Originally posted by RainmanP
Are you using a hub that has a larger flange on one side? I haven't built my own wheel, but I have studied it and would have thought that the NON drive side spokes would need to be longer because of the longer effective difference between the flange and the rim due the offset.
well yeah, thats what I meant, and thats how I laced em.
I just didn't translate to print effectively.
No I'm not using a HiLow hub (haven't seen those
in a day).
Aside from the frustration of not being able to ride the
new ride, I'm really having a good time doing this.
There is a huge sense of pride in knowing I built it
all myself, and the wheels are a major factor here.
Its like I'm crossing some mythic line, or milestone.
I'll probably get a set of prebuilt wheels (clincher)

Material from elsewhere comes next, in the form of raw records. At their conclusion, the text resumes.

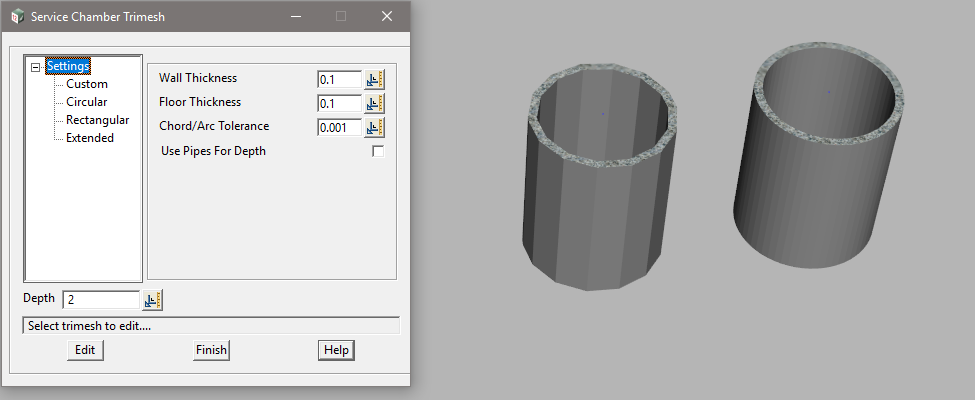Click the Floor Thickness measure icon

(x=375, y=103)
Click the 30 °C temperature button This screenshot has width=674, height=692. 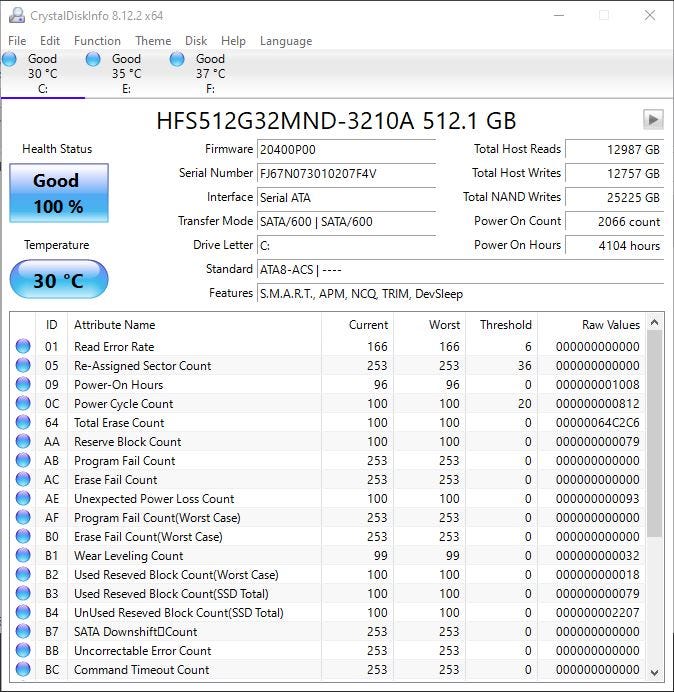coord(58,280)
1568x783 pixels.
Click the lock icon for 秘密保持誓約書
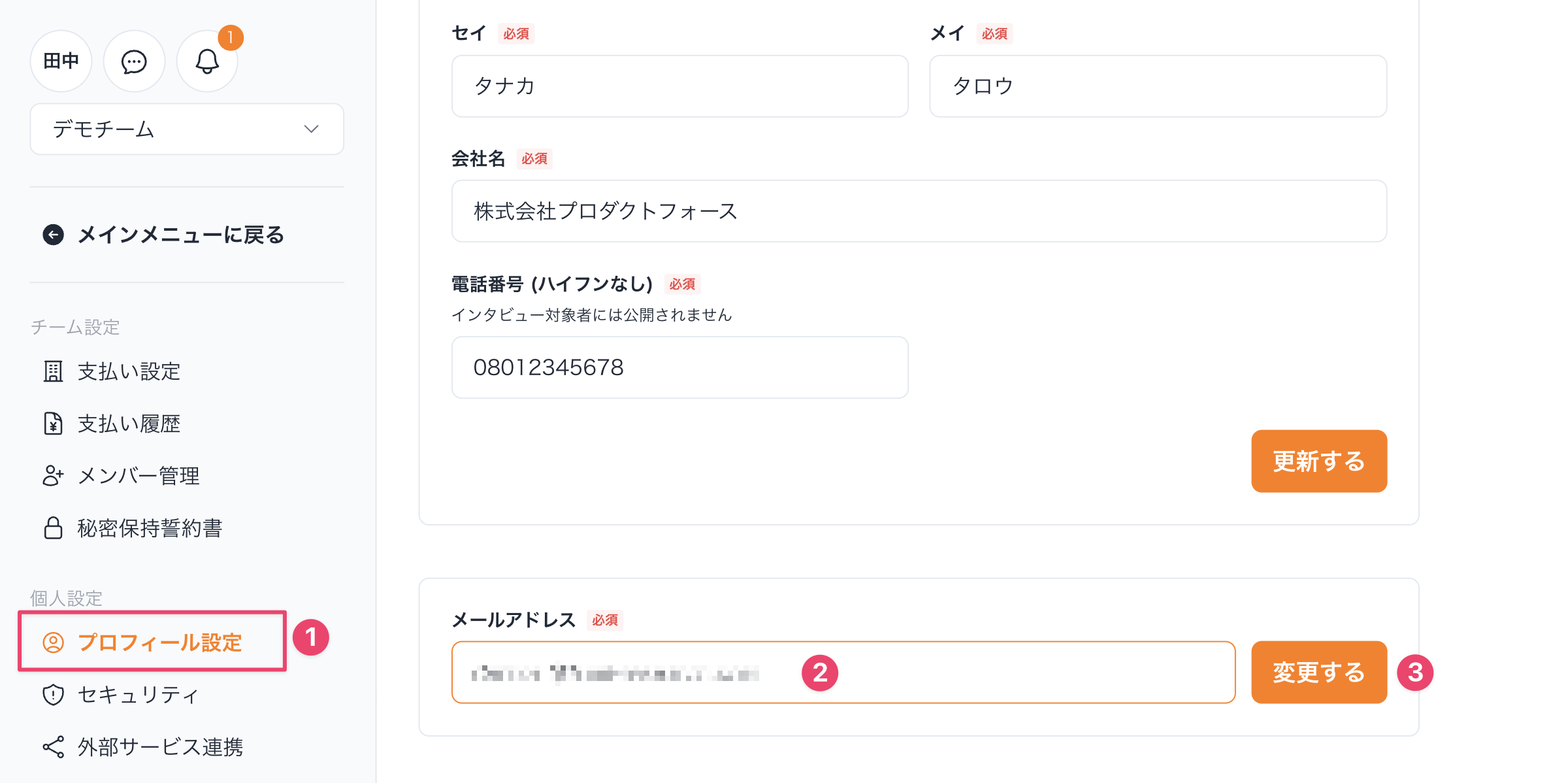click(x=54, y=528)
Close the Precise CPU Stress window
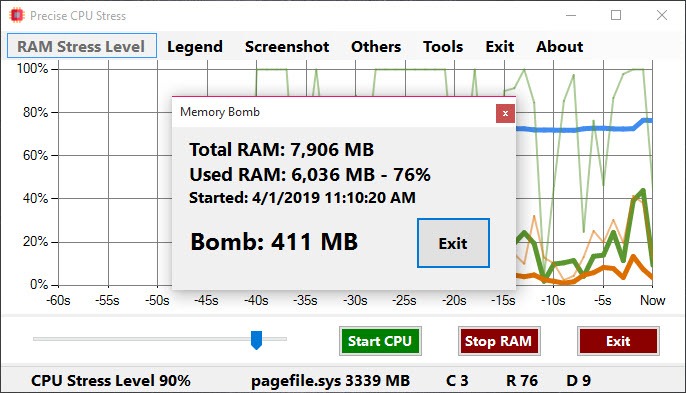The image size is (686, 393). [x=662, y=15]
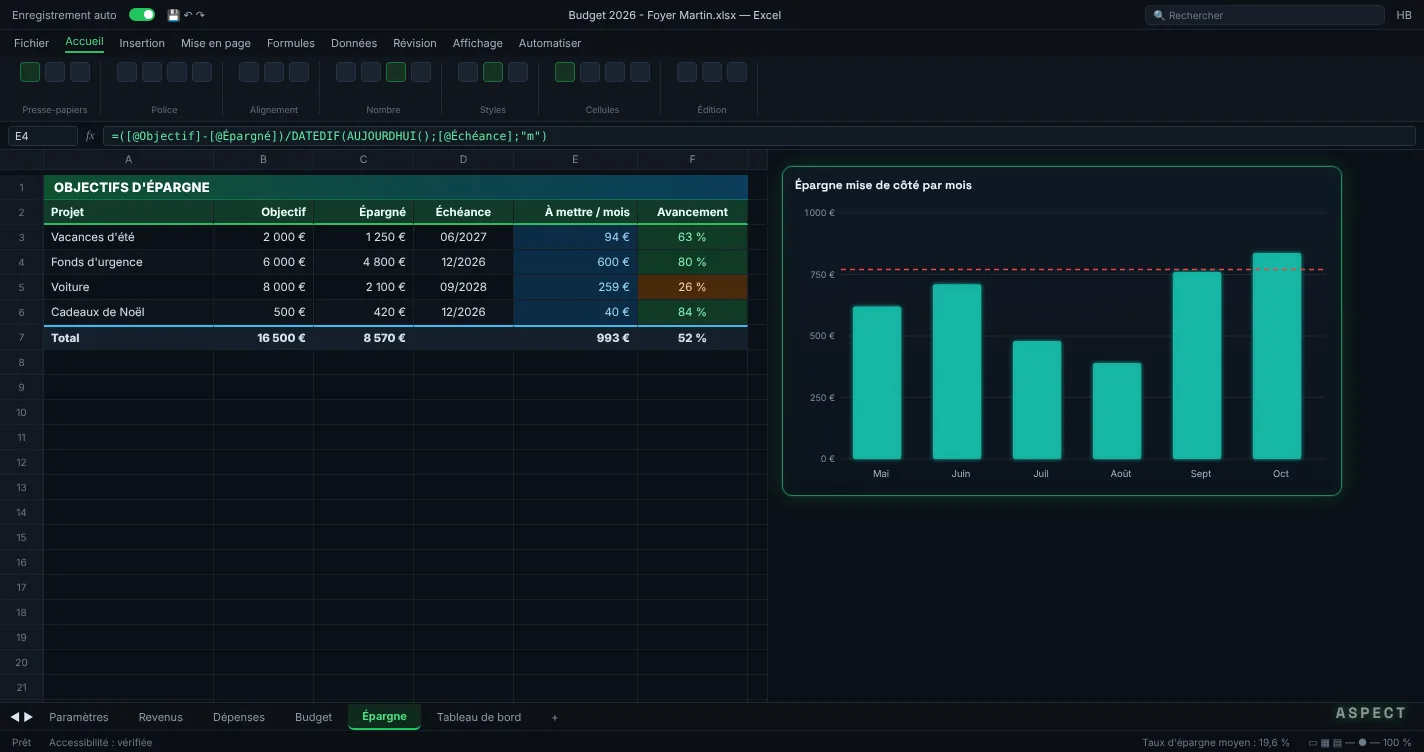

to compliment my homebuilts, and will pretension
and stress relieve em.
oh yeah, welcome back Rainman. . .
08-01-02, 12:23 PM
I kind of figured you just had things reversed, but you never know. Sometimes things aren't as intuitive as they seem.

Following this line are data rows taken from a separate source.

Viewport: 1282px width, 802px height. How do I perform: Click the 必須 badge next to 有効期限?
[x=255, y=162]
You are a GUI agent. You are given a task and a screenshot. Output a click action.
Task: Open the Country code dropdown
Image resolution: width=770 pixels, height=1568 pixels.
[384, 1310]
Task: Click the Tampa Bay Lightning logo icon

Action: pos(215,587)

I know what you mean. I really get a lot of satisfaction from building something from scratch and from being able to fix things myself. Heck, I enjoy working on my bikes almost as much as riding them. I am always swapping things around and trying new components. I have probably built the equivqalent of 4 new bikes. One I actually assembled to check for fit, disassembled for painting, then reassembled, as well as a lot of swapping stuff around. Also old bikes I have pulled apart and put back together. One day I will build a wheel. Right now I'm just having fun with other stuff.
If I remember correctly the tension on drive-side spokes is approximately 2.5 times that on the non-drive-side when properly dished/centered.
08-08-07, 11:52 AM
Thanks guys. These were the answers I was looking for. Clear and precise.
08-09-07, 08:38 AM
Check out Sheldon Brown's website for wheel building tips. see shortcuts at the beginning of the Mechanics forum.